*ENTRIES SUPPLIED*:
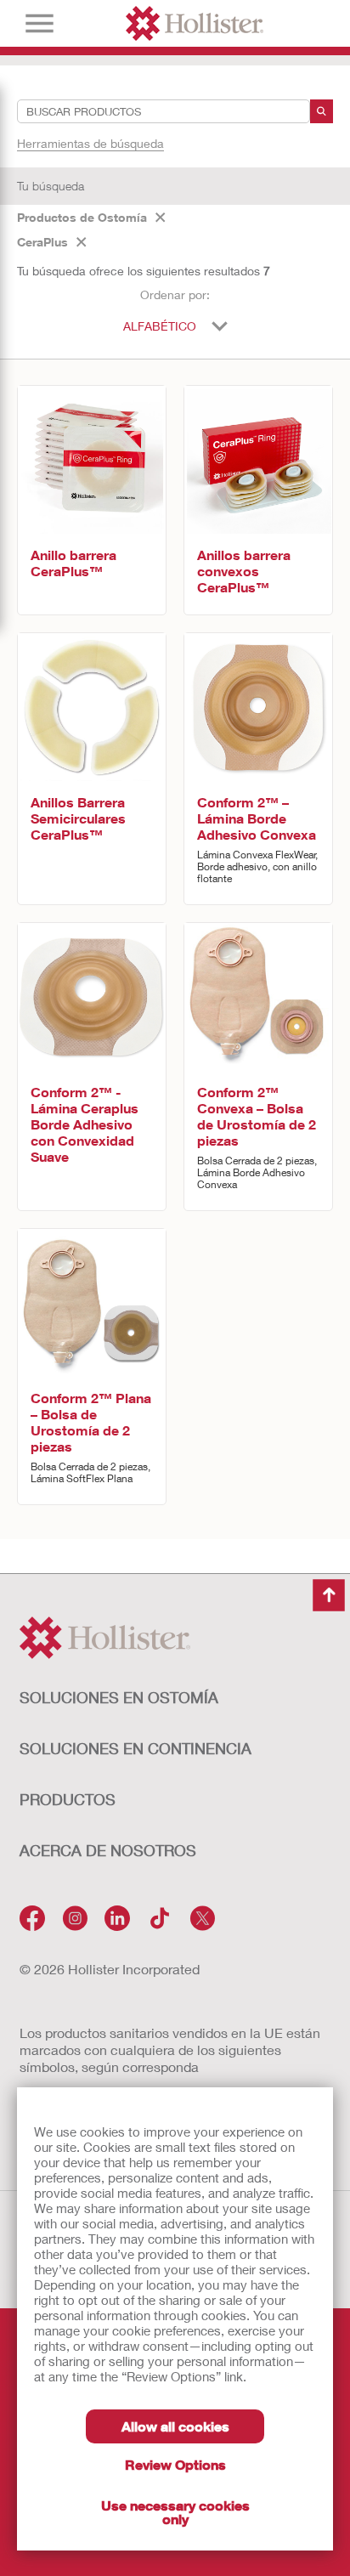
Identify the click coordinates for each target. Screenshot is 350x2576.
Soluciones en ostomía (119, 1697)
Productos (68, 1799)
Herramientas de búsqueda (90, 143)
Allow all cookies (175, 2426)
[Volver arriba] (329, 1595)
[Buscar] (321, 111)
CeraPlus (42, 242)
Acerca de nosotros (108, 1850)
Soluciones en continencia (135, 1748)
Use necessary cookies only (175, 2512)
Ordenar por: (175, 294)
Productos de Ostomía (82, 217)
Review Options (175, 2464)
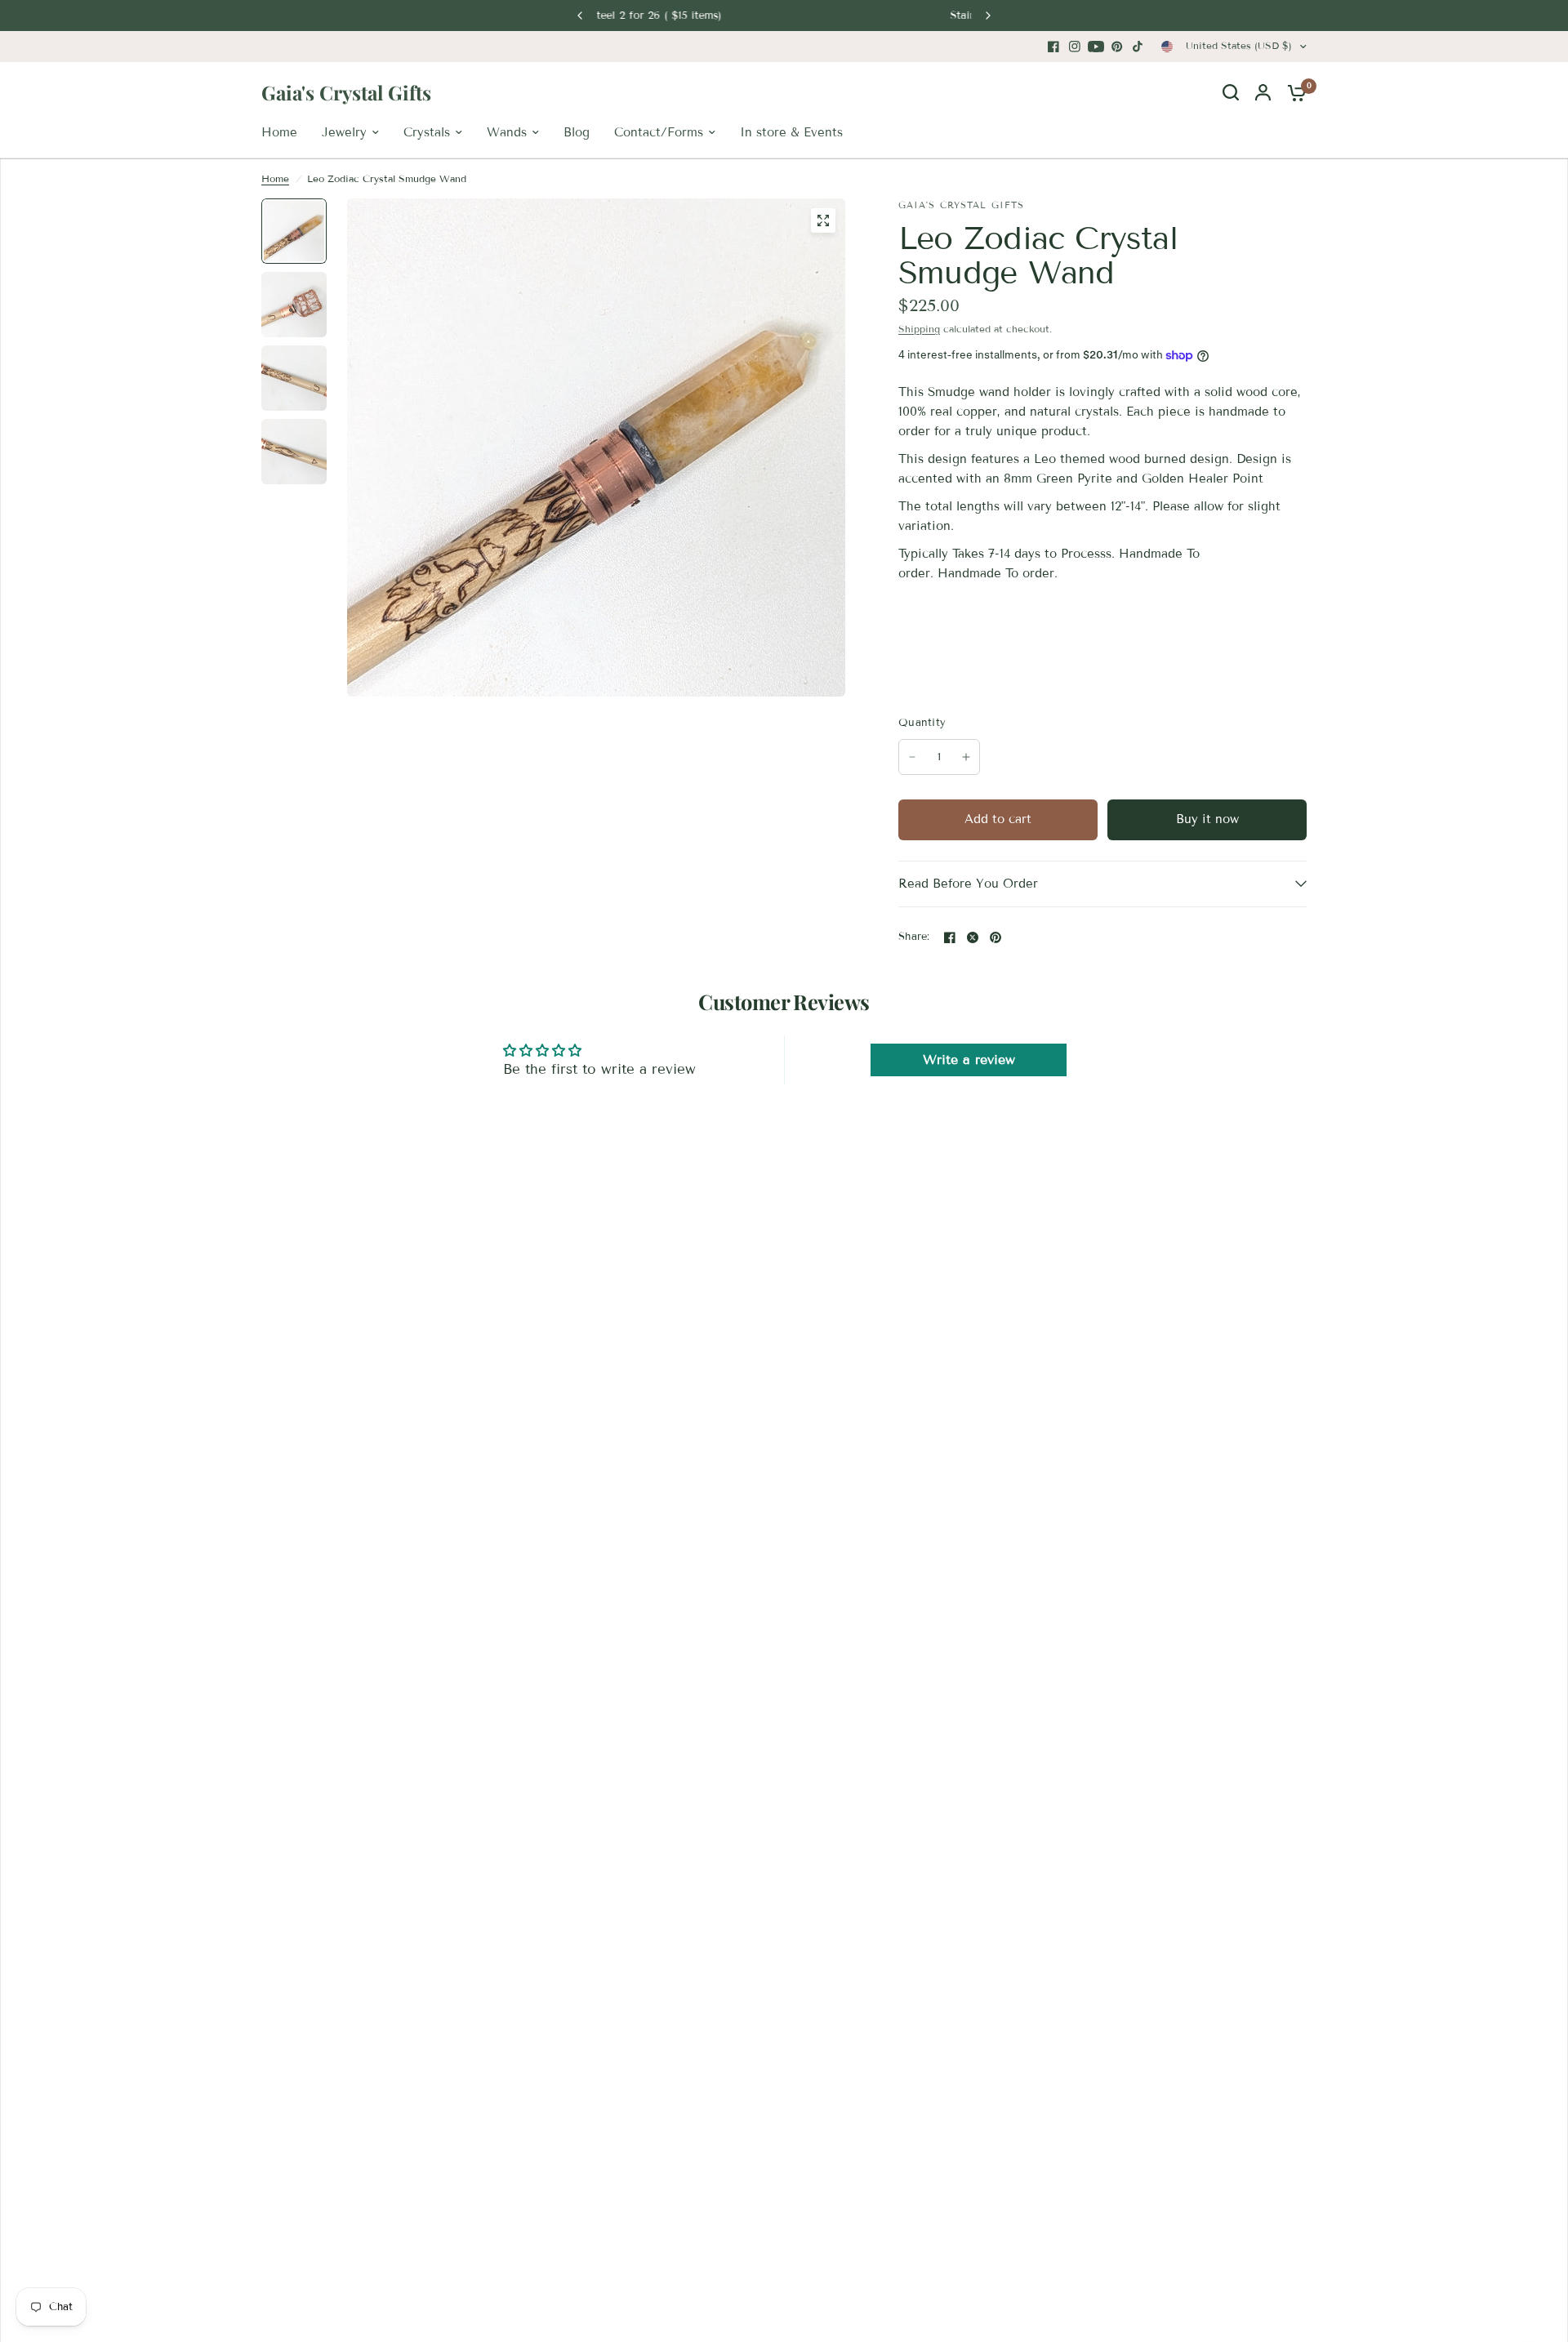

*WHAT YOU HAVE TO DO*:
Every line from the one containing "Herramientas de búsqueda (90, 143)" through the last line of the listing must be written out again exactly, and no other line. Leave the pictures aside.

*RESULT OF THIS EXERCISE*:
Herramientas de búsqueda (90, 143)
Allow all cookies (175, 2426)
[Volver arriba] (329, 1595)
[Buscar] (321, 111)
CeraPlus (42, 242)
Acerca de nosotros (108, 1850)
Soluciones en continencia (135, 1748)
Use necessary cookies only (175, 2512)
Ordenar por: (175, 294)
Productos de Ostomía (82, 217)
Review Options (175, 2464)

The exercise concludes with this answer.